Colors are also found as singular or plural nouns. Essentially, color terms take the same inflection of the noun they modify, even when that noun is unexpressed.

la þō jacēla jūña LA PN(here) N.sg(bowl) N.sg(blue) 'Here is a blue bowl.' la xō jacēli jamāλi LA PN(there) N.pl(bowls) N.pl(green) 'There are the green bowls.' sele janēla cī SE+1p.sg.goal N.sg(red) COMM 'Give me a red one.'

The Cardinal Direction

- N -
sūsīrien
rāsīrie
rūsīrie
- NW -- NE -
sūtāriensūþīñien
rātārierāþīñie
rūtārierūþīñie
- W -- E -
sūōrrien sūānnien
rāōrrie r-ānnie
rūōrrie rūānnie
- SW -- SE -
sūhāwiensūlātaren*
rāhāwierālātie
rūhāwierūlātie
- S -
sūēlkien
rāēlkie
rūēlkie
* Some dialects have regularized this form to sūlātien.

There are eight cardinal directions in Kēlen: west jōrrien, south-west jahāwien, south jēlkien, south-east jalātaren, east jānnien, north-east jaþīñien, north jasīrien, and north-west jatārien. These, shown in the table to the right, take the locative prepositions as prefixes, and lose the -n suffix when prefixed by - or -.

The words for east jānnien and west jōrrien are related to the words for beginning jānne and ending jōrre, and probably refer to the beginning and the ending of the sun's path through the sky. The word for south jēlkien is related to the word for ice jēlke and probably refers to the polar ice cap to the south. The word for north jasīrien, related to the word dry jasīra, likely refers to the northern deserts.
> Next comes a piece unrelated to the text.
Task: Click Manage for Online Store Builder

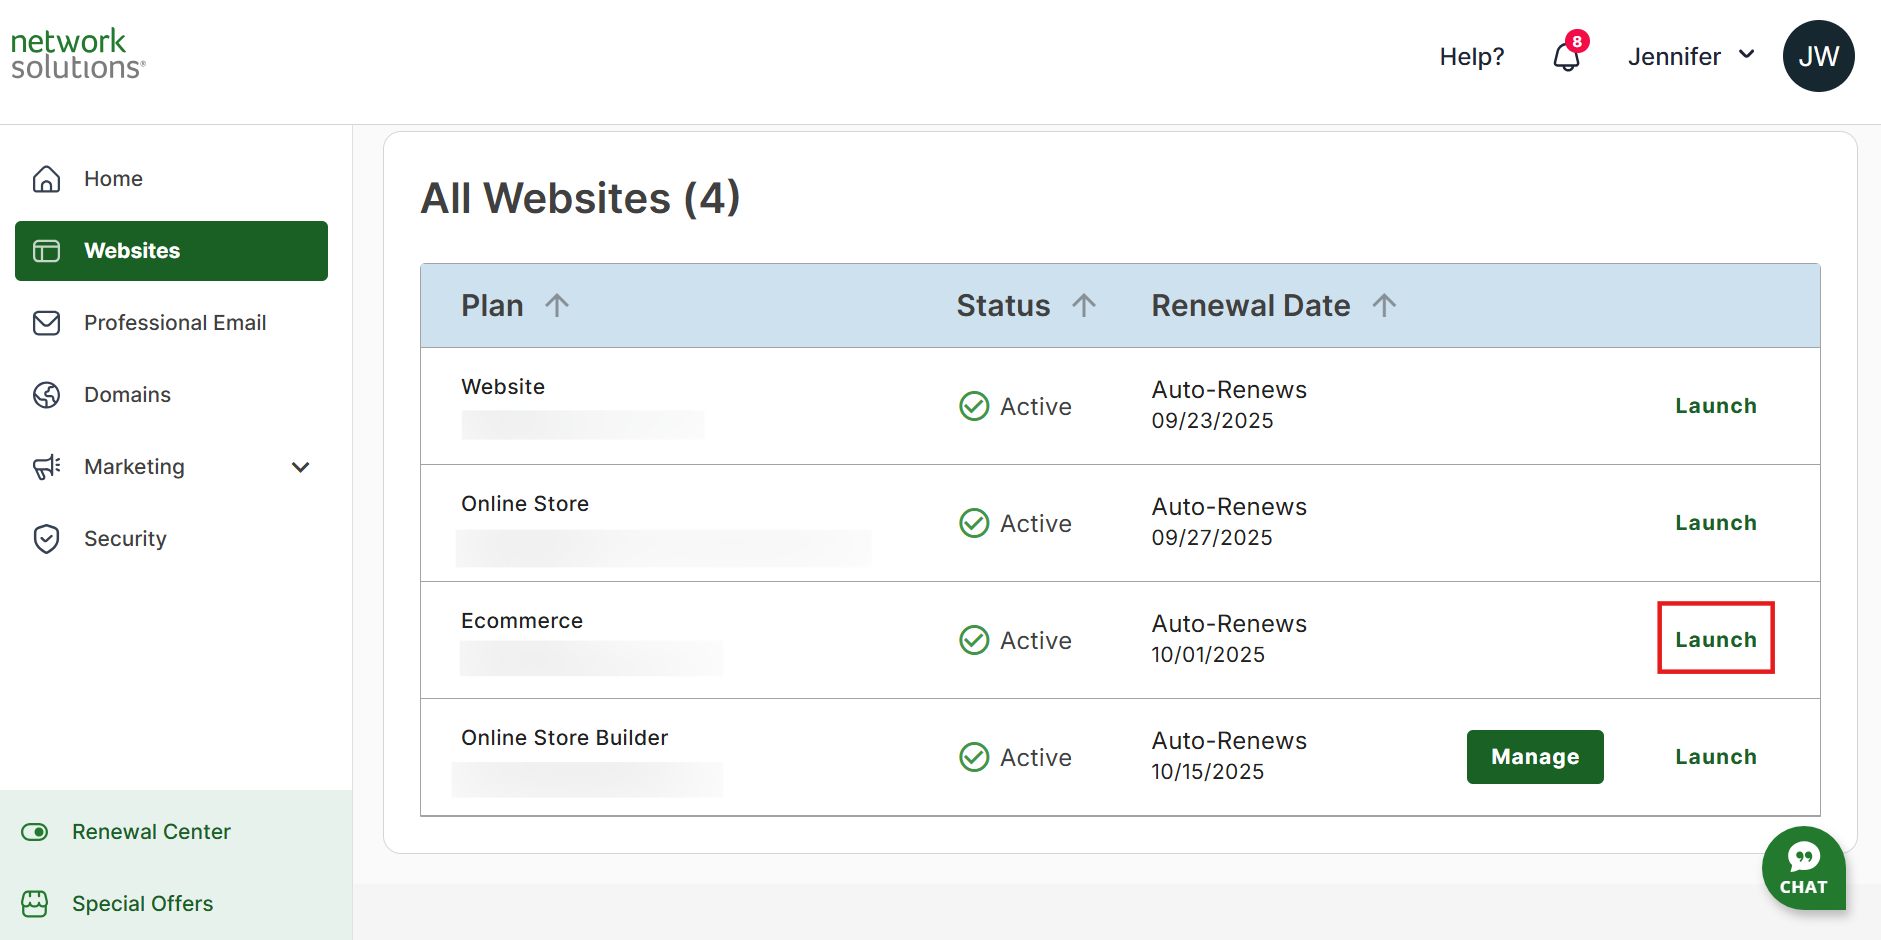Action: 1535,757
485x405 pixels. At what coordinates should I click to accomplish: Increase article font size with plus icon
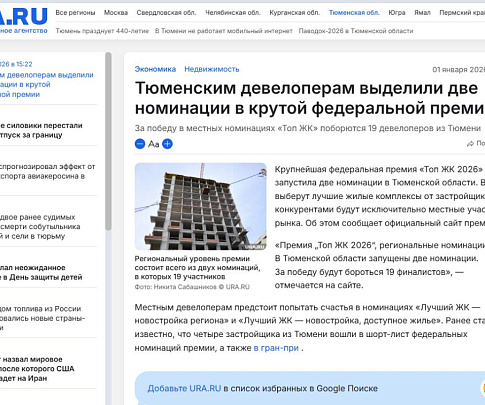click(x=167, y=144)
The other four directions are more problematical. The words for north-west jatārien and for south-west jahāwien are probably related to the words for rain jattārien and for shore jahāwa, respectively. However, there is (currently) no large body of water to the west to justify such a correspondence. Likewise, the words for north-east jaþīñien and for south-east jalātaren are probably related to the words for path jaþīña and for mountain valley jalātte, and yet there is no mountain range to the east. It is possible that jalātaren is related to the word anlatāri, a dialectal word for rain. Admittedly, many strong rain storms do come from that direction.